======== MATERIAL FOR THE TASK ========
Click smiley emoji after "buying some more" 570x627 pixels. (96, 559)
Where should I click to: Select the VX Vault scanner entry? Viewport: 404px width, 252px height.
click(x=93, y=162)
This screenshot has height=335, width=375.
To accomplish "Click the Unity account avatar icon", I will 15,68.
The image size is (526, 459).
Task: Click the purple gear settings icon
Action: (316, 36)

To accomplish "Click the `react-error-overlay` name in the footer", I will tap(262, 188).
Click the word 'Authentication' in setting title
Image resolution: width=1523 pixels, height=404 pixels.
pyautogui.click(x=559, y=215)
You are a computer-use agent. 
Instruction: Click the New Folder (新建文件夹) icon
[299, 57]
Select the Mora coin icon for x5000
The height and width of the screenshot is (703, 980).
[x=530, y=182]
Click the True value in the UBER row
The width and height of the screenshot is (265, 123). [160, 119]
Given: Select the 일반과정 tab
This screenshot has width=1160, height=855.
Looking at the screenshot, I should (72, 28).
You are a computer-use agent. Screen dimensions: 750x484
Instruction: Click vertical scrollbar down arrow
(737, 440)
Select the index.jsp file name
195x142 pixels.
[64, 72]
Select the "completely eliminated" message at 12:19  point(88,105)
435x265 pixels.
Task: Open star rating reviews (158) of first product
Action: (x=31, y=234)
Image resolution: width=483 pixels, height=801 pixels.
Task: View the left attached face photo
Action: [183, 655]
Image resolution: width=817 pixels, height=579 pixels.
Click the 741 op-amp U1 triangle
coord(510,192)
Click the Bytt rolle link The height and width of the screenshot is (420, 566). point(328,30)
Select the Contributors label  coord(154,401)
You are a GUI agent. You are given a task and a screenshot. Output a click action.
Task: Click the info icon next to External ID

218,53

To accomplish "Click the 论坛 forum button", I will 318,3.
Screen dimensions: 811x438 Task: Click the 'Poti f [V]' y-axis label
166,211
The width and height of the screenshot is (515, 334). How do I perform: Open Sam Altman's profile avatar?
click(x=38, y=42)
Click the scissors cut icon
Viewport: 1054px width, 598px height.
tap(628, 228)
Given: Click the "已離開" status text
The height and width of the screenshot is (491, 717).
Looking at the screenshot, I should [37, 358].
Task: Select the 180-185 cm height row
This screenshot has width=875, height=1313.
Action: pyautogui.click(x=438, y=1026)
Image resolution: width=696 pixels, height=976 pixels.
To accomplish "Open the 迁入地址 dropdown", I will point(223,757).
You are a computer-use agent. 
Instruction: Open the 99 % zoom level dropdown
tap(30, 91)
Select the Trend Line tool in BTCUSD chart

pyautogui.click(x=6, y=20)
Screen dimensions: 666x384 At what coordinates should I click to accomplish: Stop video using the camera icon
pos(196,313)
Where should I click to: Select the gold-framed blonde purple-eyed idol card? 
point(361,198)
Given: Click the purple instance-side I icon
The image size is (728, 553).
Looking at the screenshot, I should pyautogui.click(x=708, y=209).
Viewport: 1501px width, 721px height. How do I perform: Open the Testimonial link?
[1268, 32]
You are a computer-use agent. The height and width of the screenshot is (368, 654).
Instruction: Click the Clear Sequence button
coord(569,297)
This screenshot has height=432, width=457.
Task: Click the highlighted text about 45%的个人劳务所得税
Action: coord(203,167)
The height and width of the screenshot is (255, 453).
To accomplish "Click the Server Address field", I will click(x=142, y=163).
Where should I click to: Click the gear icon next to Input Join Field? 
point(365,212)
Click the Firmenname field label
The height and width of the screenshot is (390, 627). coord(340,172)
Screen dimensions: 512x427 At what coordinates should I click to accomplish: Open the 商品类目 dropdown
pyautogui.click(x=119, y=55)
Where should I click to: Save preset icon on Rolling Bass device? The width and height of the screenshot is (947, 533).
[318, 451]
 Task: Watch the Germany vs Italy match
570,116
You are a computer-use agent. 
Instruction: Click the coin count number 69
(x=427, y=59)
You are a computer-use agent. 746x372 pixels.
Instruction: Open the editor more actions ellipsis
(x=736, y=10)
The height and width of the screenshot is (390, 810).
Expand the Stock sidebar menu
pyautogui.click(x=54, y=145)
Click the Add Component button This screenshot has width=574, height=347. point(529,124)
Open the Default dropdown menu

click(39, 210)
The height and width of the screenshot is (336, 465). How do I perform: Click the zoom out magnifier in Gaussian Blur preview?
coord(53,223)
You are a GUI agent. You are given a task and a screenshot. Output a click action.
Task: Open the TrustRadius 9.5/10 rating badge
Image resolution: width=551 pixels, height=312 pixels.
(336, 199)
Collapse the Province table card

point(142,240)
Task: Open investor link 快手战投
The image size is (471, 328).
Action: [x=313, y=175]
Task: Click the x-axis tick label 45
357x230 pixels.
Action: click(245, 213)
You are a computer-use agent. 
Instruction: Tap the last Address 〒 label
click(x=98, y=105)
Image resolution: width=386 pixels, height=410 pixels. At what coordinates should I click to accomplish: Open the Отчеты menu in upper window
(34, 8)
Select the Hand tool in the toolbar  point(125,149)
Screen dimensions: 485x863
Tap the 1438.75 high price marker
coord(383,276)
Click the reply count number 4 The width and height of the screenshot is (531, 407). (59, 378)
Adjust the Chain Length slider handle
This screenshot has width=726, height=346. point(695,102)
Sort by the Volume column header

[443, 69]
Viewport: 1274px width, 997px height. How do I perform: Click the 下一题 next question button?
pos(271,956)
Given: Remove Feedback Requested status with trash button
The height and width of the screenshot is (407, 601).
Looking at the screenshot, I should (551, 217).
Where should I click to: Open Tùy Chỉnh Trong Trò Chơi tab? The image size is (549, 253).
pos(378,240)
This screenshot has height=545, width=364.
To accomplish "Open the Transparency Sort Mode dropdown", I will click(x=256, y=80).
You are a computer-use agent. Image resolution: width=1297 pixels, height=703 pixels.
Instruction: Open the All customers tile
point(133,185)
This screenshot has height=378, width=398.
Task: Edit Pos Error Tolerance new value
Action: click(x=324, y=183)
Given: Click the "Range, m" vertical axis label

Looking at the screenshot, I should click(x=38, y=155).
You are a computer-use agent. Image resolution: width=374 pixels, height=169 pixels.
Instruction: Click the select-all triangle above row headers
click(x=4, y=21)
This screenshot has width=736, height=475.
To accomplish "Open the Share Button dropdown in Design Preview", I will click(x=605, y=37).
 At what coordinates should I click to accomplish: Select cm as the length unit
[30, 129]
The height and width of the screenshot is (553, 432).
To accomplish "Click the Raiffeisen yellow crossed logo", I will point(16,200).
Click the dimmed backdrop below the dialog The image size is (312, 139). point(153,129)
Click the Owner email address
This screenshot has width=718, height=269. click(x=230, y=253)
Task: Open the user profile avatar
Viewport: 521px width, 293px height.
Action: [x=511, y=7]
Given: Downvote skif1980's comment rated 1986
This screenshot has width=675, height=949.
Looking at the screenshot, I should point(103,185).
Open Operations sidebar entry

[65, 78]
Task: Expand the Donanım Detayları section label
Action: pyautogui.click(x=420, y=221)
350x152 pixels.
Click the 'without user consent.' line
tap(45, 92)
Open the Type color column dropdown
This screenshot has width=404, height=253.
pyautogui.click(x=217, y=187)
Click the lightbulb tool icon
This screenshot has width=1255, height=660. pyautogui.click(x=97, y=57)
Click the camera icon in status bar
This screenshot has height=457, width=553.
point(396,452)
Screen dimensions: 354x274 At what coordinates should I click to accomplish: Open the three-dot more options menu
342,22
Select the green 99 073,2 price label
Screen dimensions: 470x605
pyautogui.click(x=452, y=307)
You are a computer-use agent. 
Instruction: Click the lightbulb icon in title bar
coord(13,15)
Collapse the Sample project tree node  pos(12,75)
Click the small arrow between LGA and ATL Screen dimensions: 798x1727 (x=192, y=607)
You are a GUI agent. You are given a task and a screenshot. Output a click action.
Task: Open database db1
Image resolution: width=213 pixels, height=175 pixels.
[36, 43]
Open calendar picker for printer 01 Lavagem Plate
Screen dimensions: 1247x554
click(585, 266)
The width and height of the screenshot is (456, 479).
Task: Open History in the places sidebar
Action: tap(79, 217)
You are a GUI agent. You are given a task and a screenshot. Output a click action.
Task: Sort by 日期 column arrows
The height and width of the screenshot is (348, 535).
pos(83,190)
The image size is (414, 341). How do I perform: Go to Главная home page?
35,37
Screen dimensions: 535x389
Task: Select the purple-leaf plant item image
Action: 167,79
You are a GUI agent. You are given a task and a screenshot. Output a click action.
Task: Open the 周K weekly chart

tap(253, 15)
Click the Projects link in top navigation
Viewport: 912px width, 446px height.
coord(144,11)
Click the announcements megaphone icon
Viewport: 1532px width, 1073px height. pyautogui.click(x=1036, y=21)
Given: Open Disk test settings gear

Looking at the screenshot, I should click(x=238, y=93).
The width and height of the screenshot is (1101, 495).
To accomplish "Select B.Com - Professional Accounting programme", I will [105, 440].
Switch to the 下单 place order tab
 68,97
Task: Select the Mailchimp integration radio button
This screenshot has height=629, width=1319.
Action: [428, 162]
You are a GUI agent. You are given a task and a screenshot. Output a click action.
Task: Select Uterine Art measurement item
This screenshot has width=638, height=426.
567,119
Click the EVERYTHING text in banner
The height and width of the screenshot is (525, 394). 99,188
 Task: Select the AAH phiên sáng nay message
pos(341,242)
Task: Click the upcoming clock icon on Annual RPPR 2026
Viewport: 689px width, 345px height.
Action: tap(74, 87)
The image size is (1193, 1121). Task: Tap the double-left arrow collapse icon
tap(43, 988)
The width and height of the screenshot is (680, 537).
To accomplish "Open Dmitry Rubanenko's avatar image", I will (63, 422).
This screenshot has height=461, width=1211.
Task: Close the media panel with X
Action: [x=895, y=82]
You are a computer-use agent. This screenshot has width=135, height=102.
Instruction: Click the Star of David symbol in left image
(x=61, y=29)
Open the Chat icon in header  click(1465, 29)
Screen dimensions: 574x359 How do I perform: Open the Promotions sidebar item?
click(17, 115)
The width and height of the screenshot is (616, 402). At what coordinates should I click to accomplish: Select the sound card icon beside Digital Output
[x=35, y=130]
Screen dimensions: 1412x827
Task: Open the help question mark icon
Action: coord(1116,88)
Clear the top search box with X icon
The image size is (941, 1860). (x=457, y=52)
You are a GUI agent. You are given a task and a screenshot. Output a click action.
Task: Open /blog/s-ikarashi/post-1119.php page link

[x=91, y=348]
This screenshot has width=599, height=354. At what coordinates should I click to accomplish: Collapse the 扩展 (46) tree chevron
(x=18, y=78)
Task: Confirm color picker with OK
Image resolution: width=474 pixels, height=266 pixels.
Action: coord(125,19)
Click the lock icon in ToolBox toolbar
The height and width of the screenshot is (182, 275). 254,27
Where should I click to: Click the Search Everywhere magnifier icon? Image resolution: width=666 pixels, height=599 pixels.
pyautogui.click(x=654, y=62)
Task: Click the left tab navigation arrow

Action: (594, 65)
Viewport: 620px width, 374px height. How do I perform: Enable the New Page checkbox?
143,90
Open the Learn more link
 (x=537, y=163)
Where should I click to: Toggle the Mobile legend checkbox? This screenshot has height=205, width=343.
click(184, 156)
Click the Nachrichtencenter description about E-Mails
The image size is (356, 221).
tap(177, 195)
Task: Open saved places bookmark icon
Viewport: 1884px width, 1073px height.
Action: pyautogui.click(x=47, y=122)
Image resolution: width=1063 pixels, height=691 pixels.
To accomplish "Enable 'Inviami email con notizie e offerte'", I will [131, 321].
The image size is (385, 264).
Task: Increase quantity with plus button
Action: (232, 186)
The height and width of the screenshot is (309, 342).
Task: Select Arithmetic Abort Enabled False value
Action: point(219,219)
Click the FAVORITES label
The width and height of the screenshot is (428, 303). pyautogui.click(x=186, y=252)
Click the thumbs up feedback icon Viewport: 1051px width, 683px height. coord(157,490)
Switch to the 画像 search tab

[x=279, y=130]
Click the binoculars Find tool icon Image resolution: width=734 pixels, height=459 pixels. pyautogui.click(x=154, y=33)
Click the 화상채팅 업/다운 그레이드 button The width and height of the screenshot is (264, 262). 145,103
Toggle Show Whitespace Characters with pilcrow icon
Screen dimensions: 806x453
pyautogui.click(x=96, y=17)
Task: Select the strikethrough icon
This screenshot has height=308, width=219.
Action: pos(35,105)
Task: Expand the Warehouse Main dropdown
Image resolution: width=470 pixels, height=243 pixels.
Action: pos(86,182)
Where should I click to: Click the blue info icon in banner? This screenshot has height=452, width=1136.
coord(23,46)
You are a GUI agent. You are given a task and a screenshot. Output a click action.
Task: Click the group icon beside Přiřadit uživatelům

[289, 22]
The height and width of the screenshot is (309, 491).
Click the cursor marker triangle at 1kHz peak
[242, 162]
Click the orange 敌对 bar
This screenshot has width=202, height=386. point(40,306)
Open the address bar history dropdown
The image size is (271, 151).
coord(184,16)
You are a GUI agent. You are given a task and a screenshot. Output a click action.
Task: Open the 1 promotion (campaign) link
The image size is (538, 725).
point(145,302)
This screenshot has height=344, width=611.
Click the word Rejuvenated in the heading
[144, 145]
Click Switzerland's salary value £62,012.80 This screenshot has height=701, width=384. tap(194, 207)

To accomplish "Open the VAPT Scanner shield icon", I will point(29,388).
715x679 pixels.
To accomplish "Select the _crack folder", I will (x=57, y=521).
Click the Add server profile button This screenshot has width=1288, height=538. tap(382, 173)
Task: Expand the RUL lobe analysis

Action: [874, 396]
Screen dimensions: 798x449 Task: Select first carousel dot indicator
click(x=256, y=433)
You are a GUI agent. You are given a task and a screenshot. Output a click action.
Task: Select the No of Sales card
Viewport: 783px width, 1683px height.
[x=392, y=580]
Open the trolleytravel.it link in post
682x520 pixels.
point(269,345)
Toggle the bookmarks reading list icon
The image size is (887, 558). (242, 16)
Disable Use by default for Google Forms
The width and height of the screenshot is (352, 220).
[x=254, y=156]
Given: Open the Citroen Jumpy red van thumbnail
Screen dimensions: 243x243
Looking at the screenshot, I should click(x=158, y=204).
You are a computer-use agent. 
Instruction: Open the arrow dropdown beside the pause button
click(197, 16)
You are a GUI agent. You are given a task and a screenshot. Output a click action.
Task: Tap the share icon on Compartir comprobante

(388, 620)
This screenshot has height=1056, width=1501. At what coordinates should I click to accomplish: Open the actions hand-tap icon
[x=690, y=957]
========
--- EXERCISE OBJECTIVE ---
Given the entries above, count how many lines include the word "color"; respond with the number only.

--- SOLUTION FOR THIS EXERCISE ---
2